Assignment: In the records below, find the line that contains "This screenshot has width=1456, height=819." and repeat it, along with each line after it, exactly as written.

(Collected data entries)
+ + + + +

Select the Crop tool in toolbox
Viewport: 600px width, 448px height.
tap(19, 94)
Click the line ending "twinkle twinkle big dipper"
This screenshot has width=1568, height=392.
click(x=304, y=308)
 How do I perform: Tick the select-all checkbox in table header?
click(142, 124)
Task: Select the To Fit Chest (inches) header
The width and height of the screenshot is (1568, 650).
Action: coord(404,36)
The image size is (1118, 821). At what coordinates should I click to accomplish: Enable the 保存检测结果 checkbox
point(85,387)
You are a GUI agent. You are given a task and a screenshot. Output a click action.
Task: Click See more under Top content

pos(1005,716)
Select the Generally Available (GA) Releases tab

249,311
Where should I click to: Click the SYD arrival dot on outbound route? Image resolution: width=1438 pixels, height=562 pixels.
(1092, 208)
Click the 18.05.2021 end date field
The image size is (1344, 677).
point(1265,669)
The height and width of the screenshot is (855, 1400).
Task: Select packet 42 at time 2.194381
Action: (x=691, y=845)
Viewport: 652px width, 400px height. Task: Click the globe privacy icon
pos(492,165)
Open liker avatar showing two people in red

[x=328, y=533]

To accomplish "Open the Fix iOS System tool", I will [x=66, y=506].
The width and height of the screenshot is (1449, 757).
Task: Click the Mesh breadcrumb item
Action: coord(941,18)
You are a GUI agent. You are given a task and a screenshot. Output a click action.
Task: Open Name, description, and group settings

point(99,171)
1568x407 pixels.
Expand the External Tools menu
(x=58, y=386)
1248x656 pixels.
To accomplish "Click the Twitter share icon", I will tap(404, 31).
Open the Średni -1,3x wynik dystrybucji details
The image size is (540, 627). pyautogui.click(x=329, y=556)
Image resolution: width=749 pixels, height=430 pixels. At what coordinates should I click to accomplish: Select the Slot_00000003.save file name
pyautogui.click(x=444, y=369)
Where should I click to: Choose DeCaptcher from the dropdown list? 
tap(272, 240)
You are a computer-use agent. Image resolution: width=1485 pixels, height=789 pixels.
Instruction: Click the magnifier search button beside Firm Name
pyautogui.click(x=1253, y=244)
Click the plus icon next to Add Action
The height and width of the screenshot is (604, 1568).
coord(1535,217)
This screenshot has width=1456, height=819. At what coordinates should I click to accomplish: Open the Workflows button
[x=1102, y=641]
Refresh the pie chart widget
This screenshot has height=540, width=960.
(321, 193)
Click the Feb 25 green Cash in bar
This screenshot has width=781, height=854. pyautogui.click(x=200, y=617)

+ + + + +

Written answer:
This screenshot has width=1456, height=819. At what coordinates should I click to accomplish: Open the Workflows button
[x=1102, y=641]
Refresh the pie chart widget
This screenshot has height=540, width=960.
(321, 193)
Click the Feb 25 green Cash in bar
This screenshot has width=781, height=854. pyautogui.click(x=200, y=617)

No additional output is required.